Whilst the link itself is poetic and perfectly befitting the level of detail and depth of craft of the Succession writing and production team it gets better still. One of Berryman’s chief focusses when it came to Lear related to the Line 4.1.10.  This line was considered by Berryman to be perhaps the weakest in Shakespeare and was spoken by Edgar to (appropriately perhaps) his father the Earl of Gloucester, who (even more appropriately too – given the Succession finale’s Berryman-derived title) had been blinded. Of course Lear itself is often noted for its portrayals of blindness, both metaphorical and literal.

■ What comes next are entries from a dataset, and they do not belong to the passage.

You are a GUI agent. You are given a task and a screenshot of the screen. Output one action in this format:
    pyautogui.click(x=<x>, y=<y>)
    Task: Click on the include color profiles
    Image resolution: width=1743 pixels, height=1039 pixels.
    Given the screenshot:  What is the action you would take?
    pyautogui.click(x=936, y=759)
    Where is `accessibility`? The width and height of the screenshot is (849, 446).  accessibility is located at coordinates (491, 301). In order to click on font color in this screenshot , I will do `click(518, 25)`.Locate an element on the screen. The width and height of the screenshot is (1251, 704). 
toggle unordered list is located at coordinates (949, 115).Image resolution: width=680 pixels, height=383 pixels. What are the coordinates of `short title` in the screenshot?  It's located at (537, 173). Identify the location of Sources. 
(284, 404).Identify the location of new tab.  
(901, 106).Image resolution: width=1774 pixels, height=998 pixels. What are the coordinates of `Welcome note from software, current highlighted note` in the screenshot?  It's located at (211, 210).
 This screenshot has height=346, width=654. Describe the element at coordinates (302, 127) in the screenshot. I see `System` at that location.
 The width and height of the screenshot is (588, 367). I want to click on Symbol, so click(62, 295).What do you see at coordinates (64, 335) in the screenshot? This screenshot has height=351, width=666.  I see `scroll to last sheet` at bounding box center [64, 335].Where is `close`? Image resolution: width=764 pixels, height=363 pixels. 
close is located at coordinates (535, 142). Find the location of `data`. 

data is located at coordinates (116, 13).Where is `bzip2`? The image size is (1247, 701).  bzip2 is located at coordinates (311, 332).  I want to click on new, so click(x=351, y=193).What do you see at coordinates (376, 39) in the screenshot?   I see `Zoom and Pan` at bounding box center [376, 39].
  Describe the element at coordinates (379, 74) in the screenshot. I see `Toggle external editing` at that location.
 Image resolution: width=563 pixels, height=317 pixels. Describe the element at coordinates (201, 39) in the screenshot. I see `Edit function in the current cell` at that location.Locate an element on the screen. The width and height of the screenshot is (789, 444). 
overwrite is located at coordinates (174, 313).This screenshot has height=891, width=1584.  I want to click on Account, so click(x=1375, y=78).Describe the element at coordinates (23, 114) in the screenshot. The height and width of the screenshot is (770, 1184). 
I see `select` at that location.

The subject of Berryman’s thoughts about this line was covered by a 2014 article in the Shakespeare Survey periodical which is available online and which opened with the same Berryman line used by Succession – here however it is repeated in full as written in the poem “Ghastly / with open eyes, he attends, blind.”


It’s easy to see then that through all of this there was a very clear reason that Jesse Armstrong selected elements from a John Berryman poem for Succession’s most dramatic episodes titles.  This is a perfect reflection of the level of detail that the show was famed for.


Looking at the original supposition that the Berryman poem may have someone prophesised the ending of the show does it however get even more interesting?  Whilst an interpretation of the poem itself doesn’t provide a clear suggestion of Successions final outcome does it however hint at something even more clever.  We’ve already established that the link between ‘Dream Song 29’ and ‘Succession’ is King Lear.  Looking at Lear’s ending however none of Lear’s children take on the mantle of ruling in the place of their father in the end.  Instead it is Albany, husband of Lear’s daughter Goneril – a man who had despised by his own wife – who is left effectively ruling the kingdom – or at least half of it - at the play’s close. Is this not something which echoes the final scenes of the Succession closer too?  Here, in a show that had those in power toying and plotting and playing with those underlings beneath them, did Jesse Armstrong pull of one the biggest, cleverest double cross he ever wrote.  Did the audience watch a show forever compared to ‘King Lear’, and study a poem written by a ‘King Lear’ scholar for clues that might suggest the outcome of an episode that took it’s title from the line “with open eyes, he attends, blind” all whilst then watching a show that concluded with the very masterpiece of theatre that it referenced. If so, that was masterful.